### PASSAGE TO READ
* * *

COURTESY OF PRIDE DISPOSAL COMPANY - Heres what one of about 30 natural gas garbage trucks looks like. Pride is in the process of transforming all their vehicles to run on natural gas, which burns cleaner.

Pride Disposal Company is one of the latest businesses to sign up for Oregon's Clean Fuels Program, capitalizing on its clean fleet of trucks.

"Changing to trucks that run on natural gas made a lot of sense for our business," said Mike Leichner, president of Sherwood-based Pride Disposal Company.

"The price of diesel is unpredictable, while natural gas has been steady and low. And it makes a big difference for what's coming out of the tailpipe. There's a lot less pollution and particulates from the new trucks."

Pride Disposal has about 30 trucks on the road at any given time and about half the fleet now runs on compressed natural gas. The company began the transition in 2010. As the time comes to retired older trucks, the company replaces them with the cleaner-burning CNG-powered trucks.

"Depending on our schedule, we might replace two or three trucks a year," said Leichner. "The drivers like them. The air is cleaner and the trucks are quieter. We have customers tell us 'I don't even hear the truck coming anymore!'."

Under the Clean Fuels Standard, Pride Disposal will generate credits for using natural gas instead of petroleum diesel. Oil companies will need to buy those credits from Pride and others in order to meet the state's new standard for clean fuels. It will be a money-maker for any business that is generating credits.

"As a business you're always trying to balance economics, environment and ethics — what's the right thing to do?" said Leichner. COURTESY OF PRIDE DISPOSAL COMPANY - Mike Leichner, president of Sherwood-based Pride Disposal Company, said changing out company vehicles to natural gas makes sense since the price of diesel is unpredictable."This move for us to the cleaner fuel, all of those factored into the equation. For the community, our customers, the air is cleaner too."

The U.S. Department of Energy estimates compressed natural gas reduces particulate matter emissions by 86 percent, carbon monoxide by 80 percent, nitrogen oxide by up to 32 percent, and greenhouse emissions by 25 percent, over traditional diesel trucks.

"There's increasing regulation on diesel to clean up the air. I could see where that was headed. Taken all together, it made sense for us," said Leichner. "There's something to be said for having our fuel source be more local, too." 

Pride Disposal Company is a family-owned business that has served the Sherwood, Tigard, and Washington County areas since 1986.

* * *

### THE PROBLEM
Reproduce the part of the article about Pride Disposal that begins with the words "The U.S. Department" and ends after the words "areas since 1986.", swapping "particulate matter" for "fine particles". Rely only on the article about Pride Disposal for these tasks.

* * *

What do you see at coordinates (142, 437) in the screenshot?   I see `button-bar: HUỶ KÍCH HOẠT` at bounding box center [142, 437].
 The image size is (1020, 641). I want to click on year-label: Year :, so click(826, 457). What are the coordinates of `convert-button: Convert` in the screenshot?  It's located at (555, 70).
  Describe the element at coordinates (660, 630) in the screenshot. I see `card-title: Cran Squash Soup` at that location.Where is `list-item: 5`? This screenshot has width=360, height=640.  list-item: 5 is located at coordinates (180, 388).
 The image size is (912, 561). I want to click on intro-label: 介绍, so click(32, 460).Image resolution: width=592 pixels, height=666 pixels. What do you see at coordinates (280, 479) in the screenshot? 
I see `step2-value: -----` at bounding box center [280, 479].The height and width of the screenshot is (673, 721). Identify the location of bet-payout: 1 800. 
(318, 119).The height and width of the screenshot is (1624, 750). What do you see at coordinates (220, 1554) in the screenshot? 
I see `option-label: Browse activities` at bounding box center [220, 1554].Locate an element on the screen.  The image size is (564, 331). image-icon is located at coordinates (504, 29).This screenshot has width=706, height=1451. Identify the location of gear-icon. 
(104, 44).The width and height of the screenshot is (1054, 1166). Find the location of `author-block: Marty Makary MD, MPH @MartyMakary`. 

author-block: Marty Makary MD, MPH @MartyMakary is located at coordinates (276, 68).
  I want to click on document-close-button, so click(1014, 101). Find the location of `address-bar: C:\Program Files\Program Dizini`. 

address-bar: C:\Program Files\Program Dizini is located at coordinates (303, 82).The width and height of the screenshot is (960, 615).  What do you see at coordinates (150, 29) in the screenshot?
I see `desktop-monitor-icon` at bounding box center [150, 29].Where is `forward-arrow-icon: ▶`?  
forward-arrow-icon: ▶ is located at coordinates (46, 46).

* * *

### RESULT BELOW
The U.S. Department of Energy estimates compressed natural gas reduces fine particles emissions by 86 percent, carbon monoxide by 80 percent, nitrogen oxide by up to 32 percent, and greenhouse emissions by 25 percent, over traditional diesel trucks.

"There's increasing regulation on diesel to clean up the air. I could see where that was headed. Taken all together, it made sense for us," said Leichner. "There's something to be said for having our fuel source be more local, too." 

Pride Disposal Company is a family-owned business that has served the Sherwood, Tigard, and Washington County areas since 1986.